### Required action
What lines in the material hold the string "agent"? Return every one of them.

### Listed entries
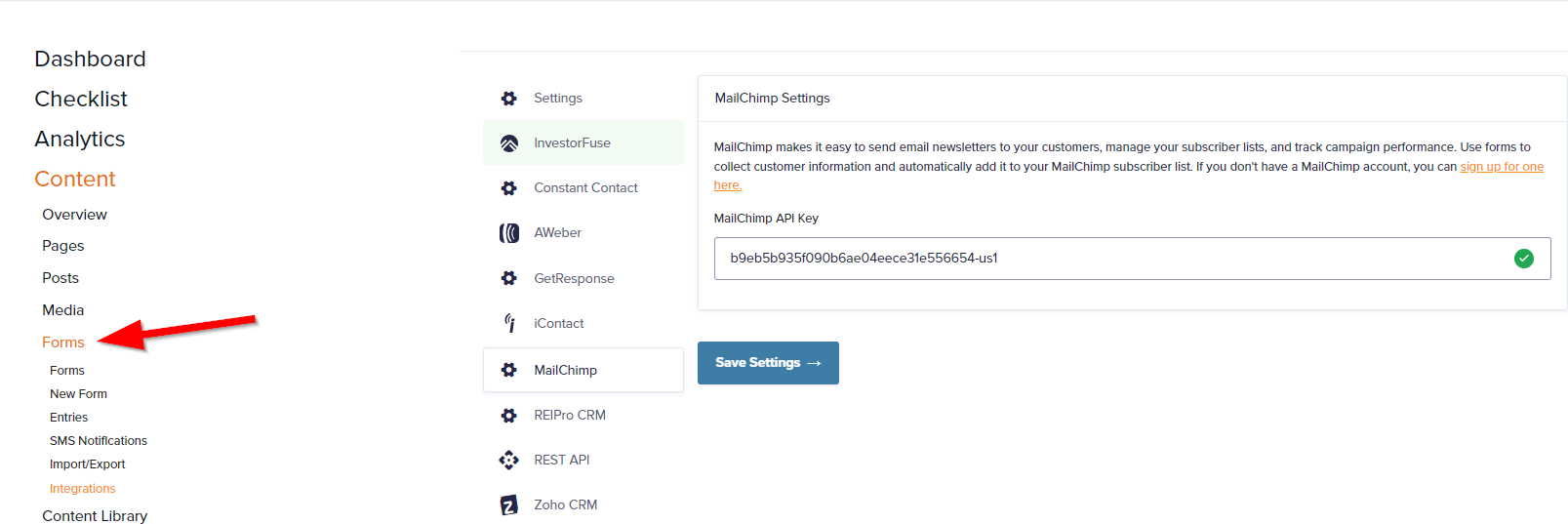Collapse the Forms submenu
Viewport: 1568px width, 524px height.
point(63,343)
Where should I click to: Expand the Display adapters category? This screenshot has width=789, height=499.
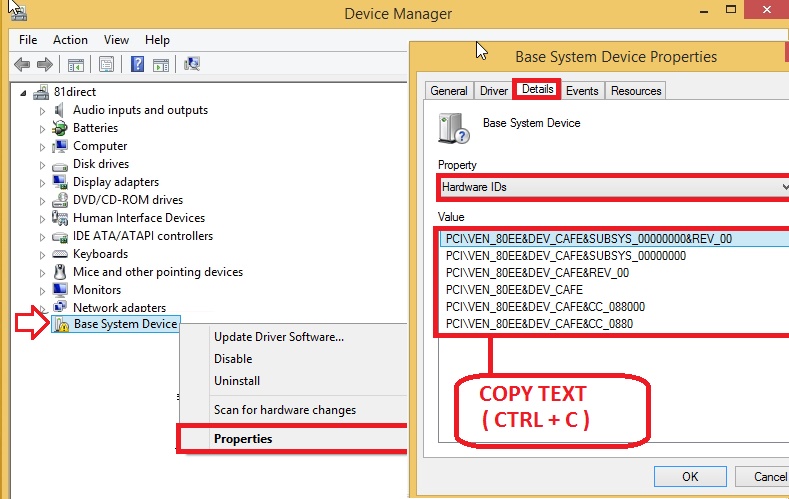(43, 182)
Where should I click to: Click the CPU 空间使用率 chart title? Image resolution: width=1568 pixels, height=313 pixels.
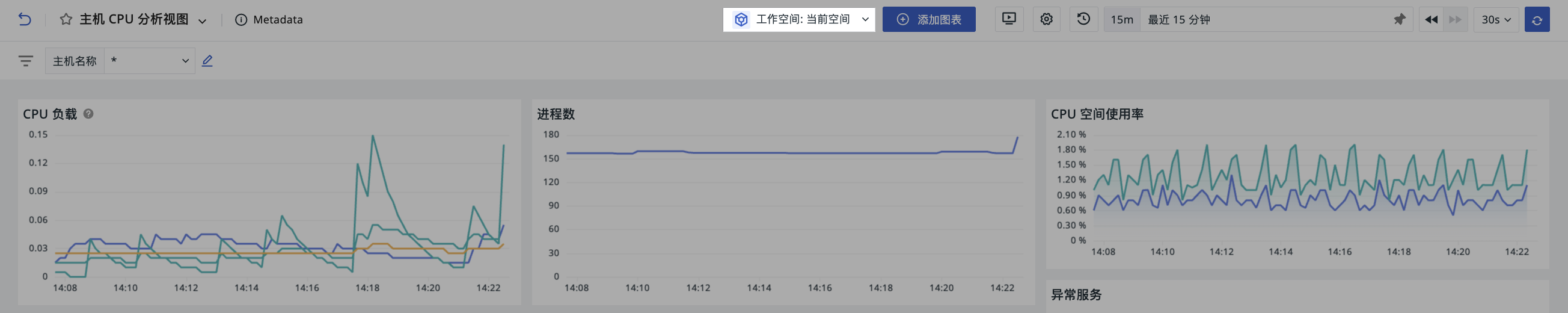click(x=1097, y=114)
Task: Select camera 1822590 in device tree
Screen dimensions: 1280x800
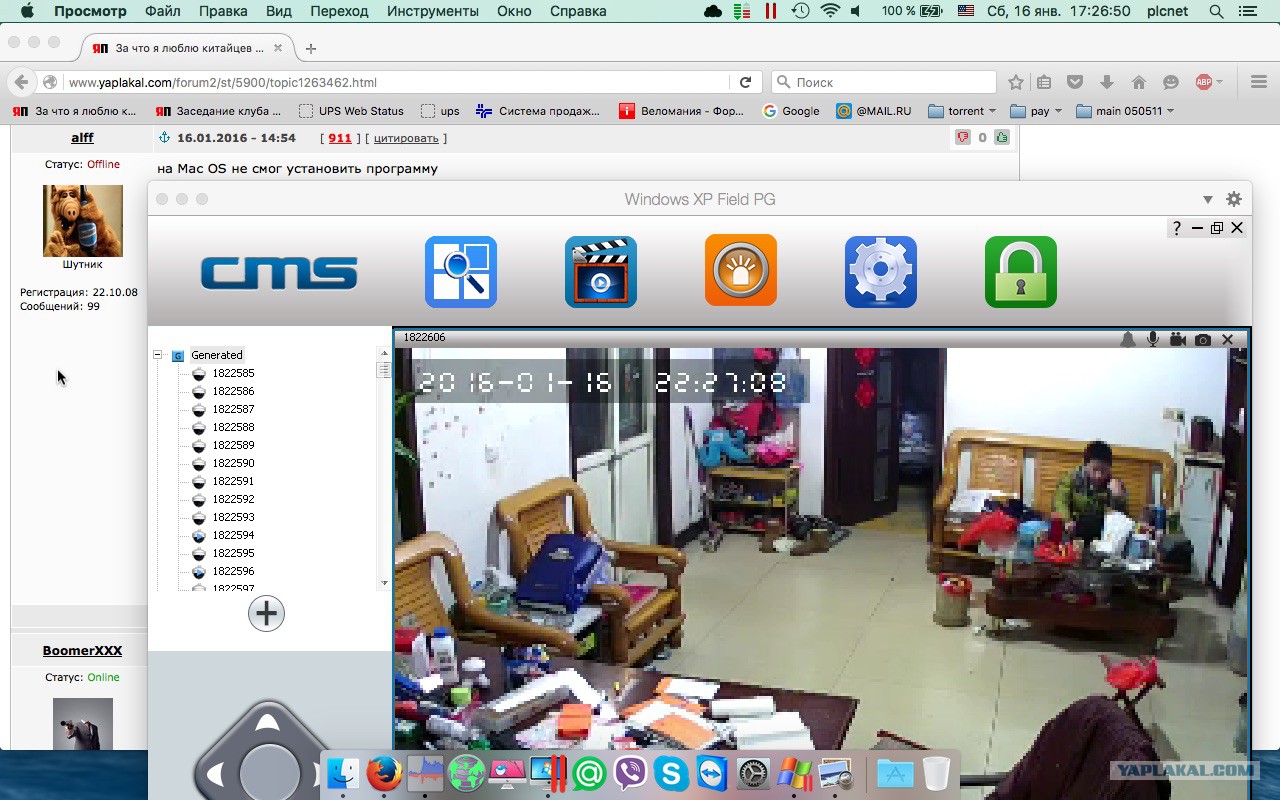Action: pos(233,463)
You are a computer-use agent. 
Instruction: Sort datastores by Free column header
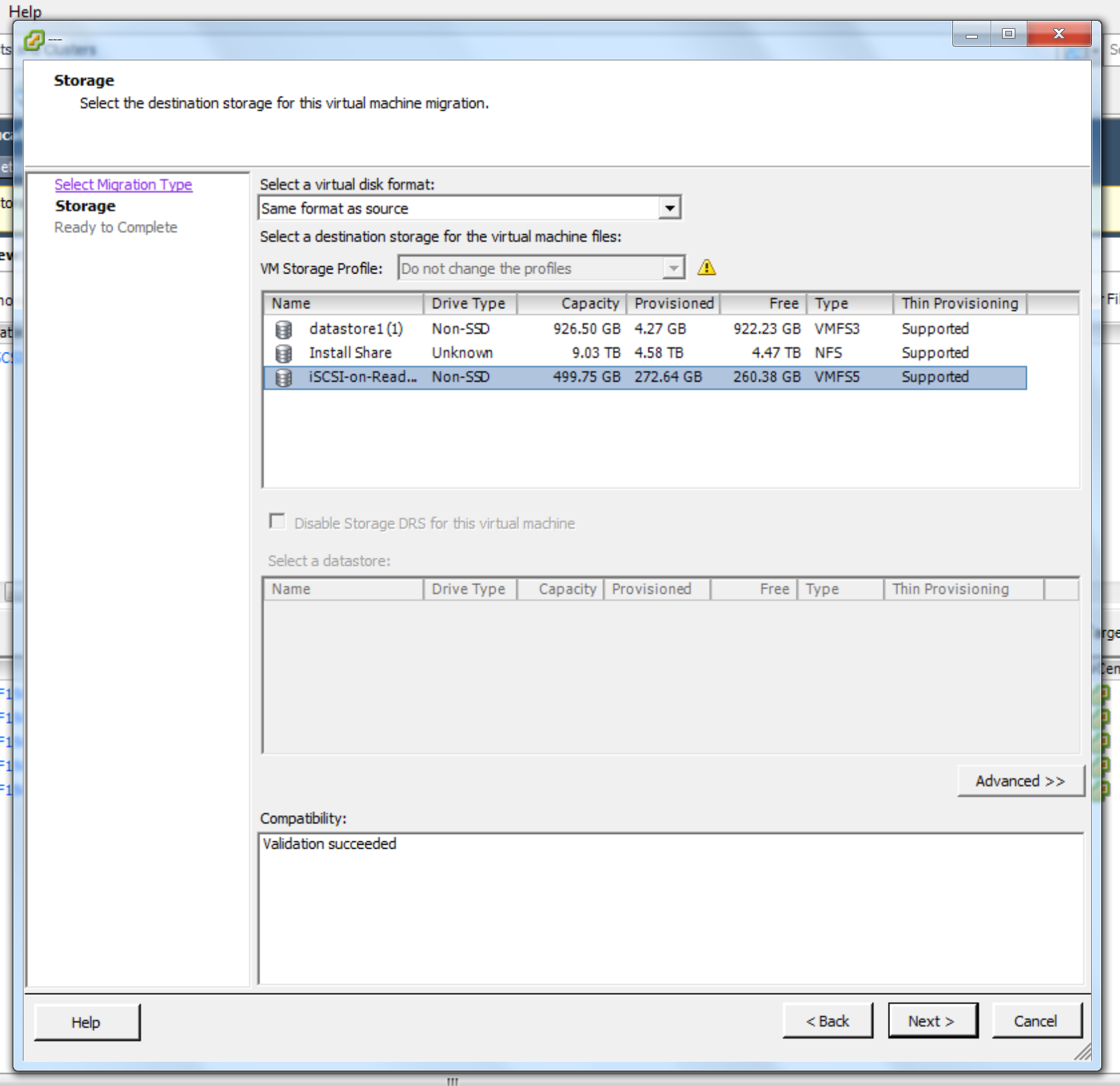[763, 304]
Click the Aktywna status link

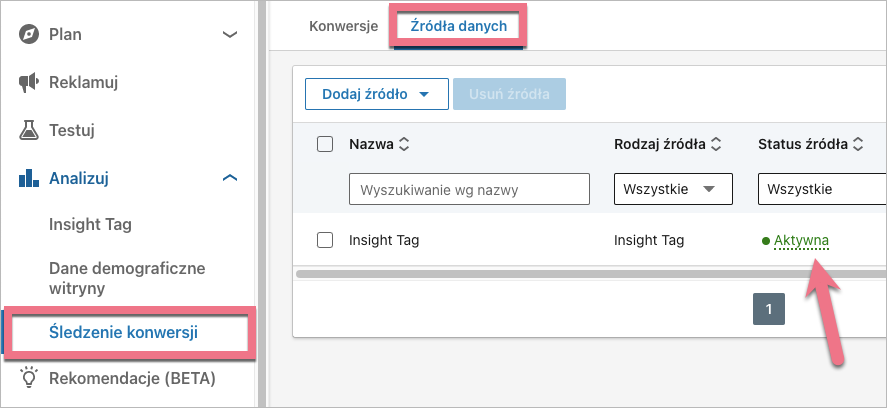(801, 240)
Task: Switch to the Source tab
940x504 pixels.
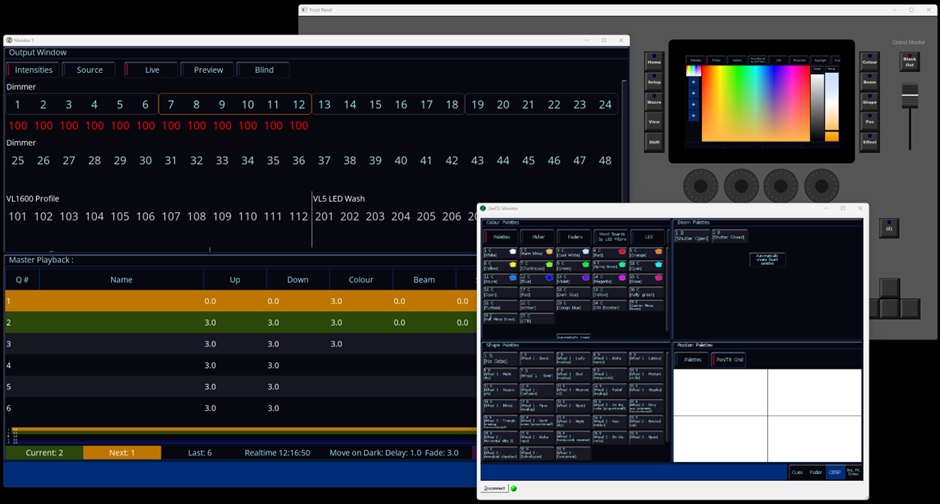Action: tap(90, 70)
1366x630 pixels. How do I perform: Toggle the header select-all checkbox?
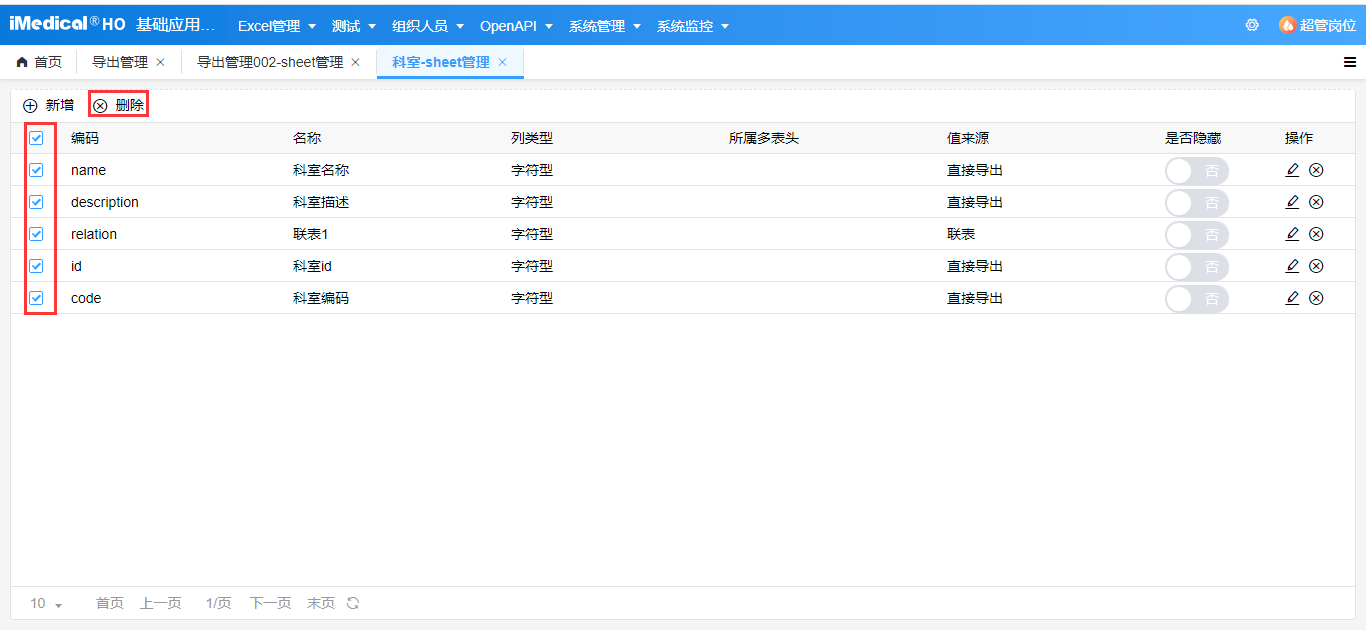[x=37, y=138]
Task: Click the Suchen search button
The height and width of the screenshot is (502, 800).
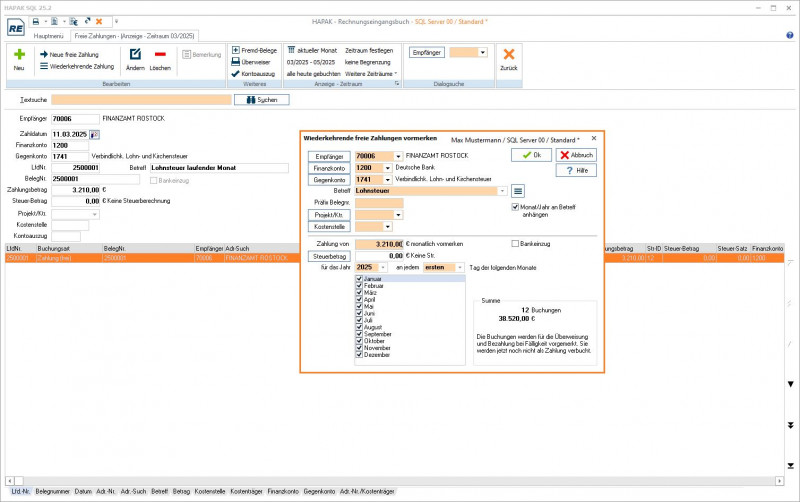Action: [261, 100]
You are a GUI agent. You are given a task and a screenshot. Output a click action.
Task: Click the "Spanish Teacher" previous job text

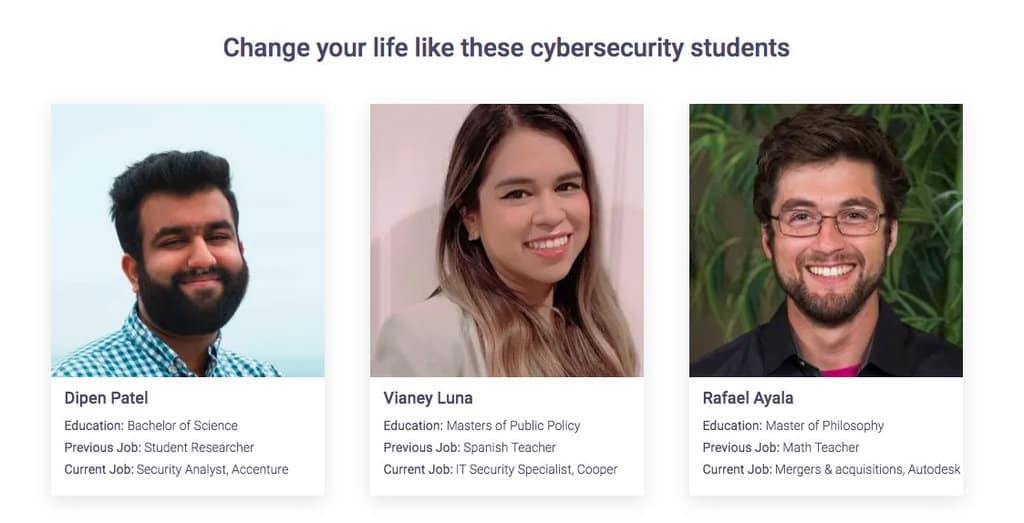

### Exercise result
You are a computer-use agent. 
You are a GUI agent. You are given a task and a screenshot. Output a click action.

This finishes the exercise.